Advances in antiretroviral therapy and viral load monitoring.

Abstract

To highlight recent developments in the field of antiretroviral therapy and viral load monitoring. Review of studies detailing the efficacy of the antiretroviral agents and combinations furthest along in clinical development and the application of plasma HIV RNA quantification as a disease marker. Developments in the field of antiretroviral therapy have led to substantial advances in the approach to management of HIV-infected persons. These include the end of the zidovudine (ZDV) monotherapy era; the demonstration of a survival benefit conferred by antiretroviral therapy in patients with CD4 counts of 200-500x10(6)/l; the further development of newer nucleoside analog combinations (e.g., ZDV-lamivudine, stavudine-didanosine, stavudine-lamivudine, ZDV-1592U89) and the non-nucleoside reverse transcriptase inhibitor class of compounds; and, perhaps most importantly, the advent of the protease inhibitor era.
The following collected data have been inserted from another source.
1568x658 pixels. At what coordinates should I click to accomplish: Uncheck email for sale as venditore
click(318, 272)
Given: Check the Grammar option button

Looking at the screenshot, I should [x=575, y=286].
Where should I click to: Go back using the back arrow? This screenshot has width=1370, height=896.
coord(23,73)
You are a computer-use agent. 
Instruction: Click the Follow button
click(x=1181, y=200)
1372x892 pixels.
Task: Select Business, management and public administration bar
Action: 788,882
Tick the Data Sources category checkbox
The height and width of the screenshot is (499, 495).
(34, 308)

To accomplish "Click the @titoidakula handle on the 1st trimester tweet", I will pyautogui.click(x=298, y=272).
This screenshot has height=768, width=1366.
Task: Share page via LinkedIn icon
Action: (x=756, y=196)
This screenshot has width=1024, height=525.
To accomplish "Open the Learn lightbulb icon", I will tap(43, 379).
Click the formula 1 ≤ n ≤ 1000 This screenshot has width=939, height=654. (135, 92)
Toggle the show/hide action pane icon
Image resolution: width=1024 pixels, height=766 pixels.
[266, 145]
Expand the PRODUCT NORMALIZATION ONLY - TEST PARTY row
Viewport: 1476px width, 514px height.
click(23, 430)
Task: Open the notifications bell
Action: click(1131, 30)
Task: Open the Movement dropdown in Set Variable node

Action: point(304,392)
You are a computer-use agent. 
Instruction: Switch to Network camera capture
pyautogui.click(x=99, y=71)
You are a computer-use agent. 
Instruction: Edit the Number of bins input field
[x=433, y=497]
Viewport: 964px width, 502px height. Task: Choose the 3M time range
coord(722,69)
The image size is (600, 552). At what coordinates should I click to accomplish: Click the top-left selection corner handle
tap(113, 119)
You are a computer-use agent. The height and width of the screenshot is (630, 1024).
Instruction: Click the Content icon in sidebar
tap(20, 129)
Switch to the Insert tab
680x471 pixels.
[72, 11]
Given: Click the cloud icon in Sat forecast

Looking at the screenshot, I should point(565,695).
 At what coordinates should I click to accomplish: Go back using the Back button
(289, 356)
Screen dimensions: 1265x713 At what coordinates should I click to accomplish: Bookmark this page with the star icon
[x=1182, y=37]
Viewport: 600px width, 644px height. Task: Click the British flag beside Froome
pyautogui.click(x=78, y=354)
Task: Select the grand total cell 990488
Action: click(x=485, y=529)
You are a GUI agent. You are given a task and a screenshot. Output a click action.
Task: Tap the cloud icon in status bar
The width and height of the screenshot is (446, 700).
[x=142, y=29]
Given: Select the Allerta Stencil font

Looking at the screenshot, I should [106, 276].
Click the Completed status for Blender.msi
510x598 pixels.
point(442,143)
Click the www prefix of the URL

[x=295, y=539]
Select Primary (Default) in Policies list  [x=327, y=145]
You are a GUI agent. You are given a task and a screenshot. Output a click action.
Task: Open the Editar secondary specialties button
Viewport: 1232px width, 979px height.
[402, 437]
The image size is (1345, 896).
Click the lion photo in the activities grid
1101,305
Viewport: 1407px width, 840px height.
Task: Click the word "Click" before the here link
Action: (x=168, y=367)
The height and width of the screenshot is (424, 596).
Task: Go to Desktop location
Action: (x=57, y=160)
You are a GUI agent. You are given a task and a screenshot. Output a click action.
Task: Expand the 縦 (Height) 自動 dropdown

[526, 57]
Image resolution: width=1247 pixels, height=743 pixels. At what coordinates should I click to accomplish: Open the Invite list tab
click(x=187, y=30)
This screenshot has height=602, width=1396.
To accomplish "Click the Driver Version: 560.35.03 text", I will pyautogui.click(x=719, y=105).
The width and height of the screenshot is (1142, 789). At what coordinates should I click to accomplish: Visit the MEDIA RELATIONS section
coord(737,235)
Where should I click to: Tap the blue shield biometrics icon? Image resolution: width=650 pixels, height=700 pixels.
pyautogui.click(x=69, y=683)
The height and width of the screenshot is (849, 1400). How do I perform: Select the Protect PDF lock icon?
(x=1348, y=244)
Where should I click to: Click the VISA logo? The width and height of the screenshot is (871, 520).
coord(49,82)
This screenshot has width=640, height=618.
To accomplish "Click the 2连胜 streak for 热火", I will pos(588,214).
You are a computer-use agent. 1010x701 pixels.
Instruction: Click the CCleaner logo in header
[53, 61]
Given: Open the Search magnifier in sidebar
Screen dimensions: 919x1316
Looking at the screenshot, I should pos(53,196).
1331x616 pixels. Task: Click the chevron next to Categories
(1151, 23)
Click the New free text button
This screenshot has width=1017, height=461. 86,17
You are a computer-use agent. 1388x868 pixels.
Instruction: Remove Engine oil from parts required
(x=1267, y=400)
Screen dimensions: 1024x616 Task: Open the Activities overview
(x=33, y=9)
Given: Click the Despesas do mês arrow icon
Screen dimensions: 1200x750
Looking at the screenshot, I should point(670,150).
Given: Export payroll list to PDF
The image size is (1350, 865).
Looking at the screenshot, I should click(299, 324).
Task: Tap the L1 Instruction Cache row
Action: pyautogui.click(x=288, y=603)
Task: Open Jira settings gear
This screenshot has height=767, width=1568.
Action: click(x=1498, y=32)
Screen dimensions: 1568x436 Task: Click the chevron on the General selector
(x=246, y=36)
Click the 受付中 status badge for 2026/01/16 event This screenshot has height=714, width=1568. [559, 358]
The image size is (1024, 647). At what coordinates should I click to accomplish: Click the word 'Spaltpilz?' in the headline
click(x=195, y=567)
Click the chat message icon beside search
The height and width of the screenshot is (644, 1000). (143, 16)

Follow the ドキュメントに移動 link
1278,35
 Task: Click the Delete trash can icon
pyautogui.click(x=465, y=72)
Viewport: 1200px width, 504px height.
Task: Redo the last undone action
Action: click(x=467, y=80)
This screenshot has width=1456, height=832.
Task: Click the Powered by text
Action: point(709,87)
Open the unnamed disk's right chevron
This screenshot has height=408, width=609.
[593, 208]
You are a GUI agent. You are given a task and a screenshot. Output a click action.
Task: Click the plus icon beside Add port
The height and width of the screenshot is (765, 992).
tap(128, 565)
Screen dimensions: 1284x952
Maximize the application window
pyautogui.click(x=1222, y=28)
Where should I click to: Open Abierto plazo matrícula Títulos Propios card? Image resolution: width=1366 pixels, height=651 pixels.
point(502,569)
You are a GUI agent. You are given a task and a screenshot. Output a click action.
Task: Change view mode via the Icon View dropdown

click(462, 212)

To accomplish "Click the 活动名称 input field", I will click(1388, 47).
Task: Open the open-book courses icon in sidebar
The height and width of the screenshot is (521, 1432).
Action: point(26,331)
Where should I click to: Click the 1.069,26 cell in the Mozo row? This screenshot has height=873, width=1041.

Trials of ritonavir and saquinavir have proven that clinical benefit can be conferred by protease inhibitors, and three-drug combination regimens, such as indinavir-ZDV-lamivudine, have shown the potential for degrees of viral suppression not previously seen. Newer protease inhibitors, such as nelfinavir and VX-478/GW141W94, hold promise for further advances. The concurrent development of assays to quantitatively measure plasma HIV RNA has provided laboratory tools to improve our understanding of disease pathogenesis, to assess the in vivo potency of treatment regimens and to characterize the risk of disease progression. Recent progress in HIV disease pathogenesis, antiretroviral therapy and viral load monitoring indicates the interdependence of these factors. The current optimism in the field is warranted but complex challenges must be met if the fulfilment of this hope is to be realized by the world community.